Dec 22, 2013 [ OFFICIAL REVIEW ]
125 people found the following review helpful
When a gay Jewish teen slits his wrists, instead of his unhappy past life flashing before him, he gets a glimpse of his potentially happy future. Now, can he hang on to life and make this positive future come true? Cardeno C. answers that question with a large dollop of humor and poignancy, making this a nearly perfect holiday treat.
We meet eighteen-year-old Shiloh Raben at the very lowest point in his life. His life blood is slipping away, and Shiloh sees himself as a 36-year-old guidance counselor, helping teens much like himself who are miserable and have nowhere to turn.
At a school dance he runs into Dr. Travis Kahn, and they immediately click. Within days they know they are meant to be together, and they learn all about each other's life. Both finally feel happy and fulfilled, as if life is worth living.
But Shiloh isn't really living his future life. In fact, until he's resuscitated by young EMT Travis Kahn, he didn't believe he had a future. Now all he has to do is convince Travis they belong together, which may be even more difficult than believing there was no future.

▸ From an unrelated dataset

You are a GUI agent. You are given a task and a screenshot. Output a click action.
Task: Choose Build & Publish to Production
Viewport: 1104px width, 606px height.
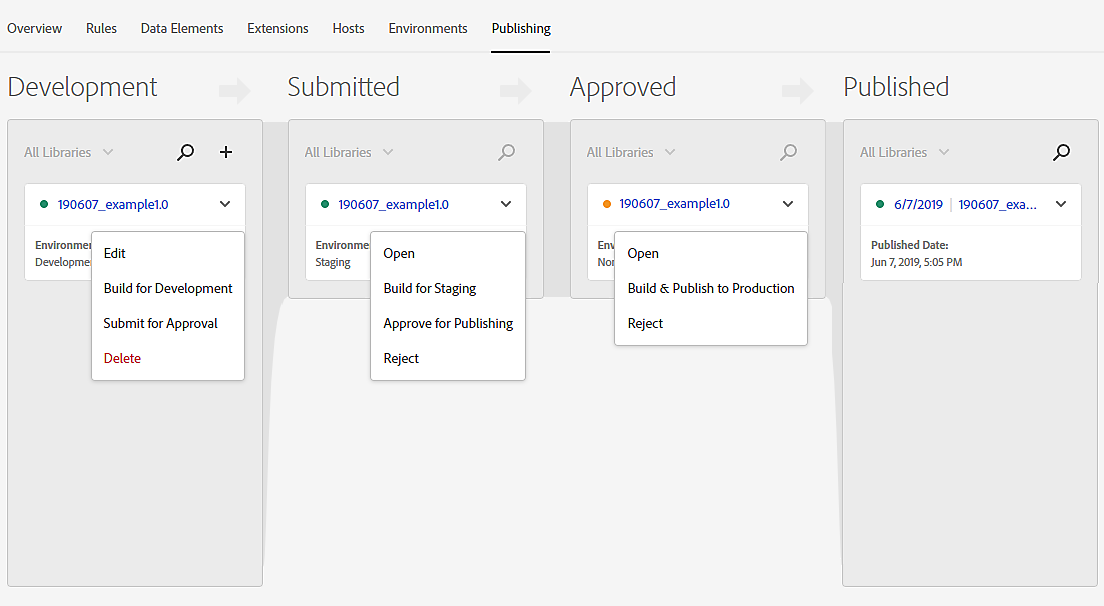coord(710,288)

While the subject of suicide may seem pretty grim for the holiday season, Cardeno C. lards it with scenes that are laugh-out-loud funny. For example, when Shiloh's father learns his son is gay, he sits the boy down to have a "birds and the bees" talk with him, but then bumbles around saying that maybe it might be a "birds and the birds" talk. And finally wonders why birds and bees are included in the subject of sex anyway.
My only quibble with the story is Shiloh himself. Despite having an incredibly supportive family, he has decided to take his life without talking to them and telling them about his problems at school. If things are as bad as he thinks at school, he doesn't seem to be the kind of teen to internalize to the point of death. His mother, if no one else, should have recognized that her son was troubled and talked to him. Even his well-meaning, but muddled father would have seen that all was not right.
So for someone as loved as Shiloh to attempt suicide seems out of character without the family first getting involved in his problems.
Other than that oddity, the story is one that backs into the holiday spirit and will entertain those who like to read uplifting tales of joy.